- The Workflow of this project is shown below depicting how the following AWS solutions are used and can aid your data engineering processes. AWS provides cloud serveless compute solutions like Lambda & Glue, storage services like s3 - (Simple Storage Service) alongside an array of pay-as-you-go services which are cheap and affordable.
Occassionally, as part of your ETL/ELT process as a data engineer, you would want to save raw data from apllications to your data lake in an unprocessed format (bronze form) and then begin downstream processing to either silver format or even a usable format for analytics like loading to an RDBMS (Relational Database Management System).

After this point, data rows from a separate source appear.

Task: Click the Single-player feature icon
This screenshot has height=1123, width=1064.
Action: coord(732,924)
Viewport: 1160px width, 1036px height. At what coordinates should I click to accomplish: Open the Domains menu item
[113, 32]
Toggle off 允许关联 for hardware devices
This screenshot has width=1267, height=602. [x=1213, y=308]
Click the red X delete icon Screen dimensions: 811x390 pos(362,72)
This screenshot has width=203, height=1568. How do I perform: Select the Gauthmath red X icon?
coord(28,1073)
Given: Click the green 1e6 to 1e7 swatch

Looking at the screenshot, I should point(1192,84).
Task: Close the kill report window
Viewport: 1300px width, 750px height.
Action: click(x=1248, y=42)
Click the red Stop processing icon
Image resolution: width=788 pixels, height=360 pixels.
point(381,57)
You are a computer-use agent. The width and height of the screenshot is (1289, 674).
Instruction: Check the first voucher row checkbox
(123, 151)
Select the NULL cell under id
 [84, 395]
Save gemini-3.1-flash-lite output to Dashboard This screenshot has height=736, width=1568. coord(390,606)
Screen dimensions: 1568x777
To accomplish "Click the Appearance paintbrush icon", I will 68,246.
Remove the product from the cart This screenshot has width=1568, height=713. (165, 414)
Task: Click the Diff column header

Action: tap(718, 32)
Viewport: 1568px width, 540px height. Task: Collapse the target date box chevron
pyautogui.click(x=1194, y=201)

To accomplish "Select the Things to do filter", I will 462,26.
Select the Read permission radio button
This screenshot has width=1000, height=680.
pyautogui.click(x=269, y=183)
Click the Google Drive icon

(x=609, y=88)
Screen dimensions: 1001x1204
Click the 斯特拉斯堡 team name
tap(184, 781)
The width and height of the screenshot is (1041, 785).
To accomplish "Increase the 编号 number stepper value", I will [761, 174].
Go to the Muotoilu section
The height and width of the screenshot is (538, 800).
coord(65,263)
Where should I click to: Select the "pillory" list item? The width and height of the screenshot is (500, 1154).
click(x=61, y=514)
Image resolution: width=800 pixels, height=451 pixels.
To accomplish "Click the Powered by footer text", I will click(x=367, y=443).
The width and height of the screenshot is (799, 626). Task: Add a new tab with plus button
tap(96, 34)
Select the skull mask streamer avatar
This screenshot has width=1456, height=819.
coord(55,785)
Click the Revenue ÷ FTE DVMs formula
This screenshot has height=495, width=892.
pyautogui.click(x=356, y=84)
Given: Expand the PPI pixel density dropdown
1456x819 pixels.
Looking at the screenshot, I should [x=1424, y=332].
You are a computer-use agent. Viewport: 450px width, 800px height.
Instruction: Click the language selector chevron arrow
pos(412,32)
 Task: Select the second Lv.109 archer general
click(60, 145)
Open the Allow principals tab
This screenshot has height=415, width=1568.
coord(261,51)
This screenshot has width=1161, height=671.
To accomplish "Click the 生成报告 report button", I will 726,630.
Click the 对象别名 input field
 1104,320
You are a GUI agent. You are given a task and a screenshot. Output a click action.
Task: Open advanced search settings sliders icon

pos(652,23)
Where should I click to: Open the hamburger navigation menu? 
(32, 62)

However, on some occassions you may want the following ;
- If the process would be recurrent, you may want to make it fully automated.
- Trigger one event after another
- To get notifications when a task is complete/ encounters a failure.
In the above workflow, we assume you already have a loading system in place that ingests files into your s3 bucket in json format . Our sample file is the transactions.json
file. The Automation is as follows;
- Immediately a file arrives the raw zone of your s3 bucket (data lake).
- An s3 Put event is Triggered and subsequently makes a call to a Lambda function .
- N/B : Lambda is a serveless compute solution that can run your workloads . It can use either a python or node.js runtime as at the time of this writing. So in this case we have a python script running on Lambda to process our json data to a more readable fromat (
.csv
) which can easily be loaded to a RDBMS/Data Warehouse (eg; AWS Redshift, for downstream queries by data analysts/BI analysts). or for raw access by your business teams.
- N/B : Lambda is a serveless compute solution that can run your workloads . It can use either a python or node.js runtime as at the time of this writing. So in this case we have a python script running on Lambda to process our json data to a more readable fromat (
- Lastly once a transaction stream is processed and written to the processed zone of our s3 bucket, we want our s3 bucket put event to also trigger an email using SNS (Simple Notification Service) to let us know some details about the workload like runtime, and some metadata of what was put into the s3 bucket.
- N/B : SNS helps us create Topics that users can subscribe to in order to be able to receive simple notification on events. This can be either email or SMS.
- We also want to be able tocheck our logs using Cloudwatch.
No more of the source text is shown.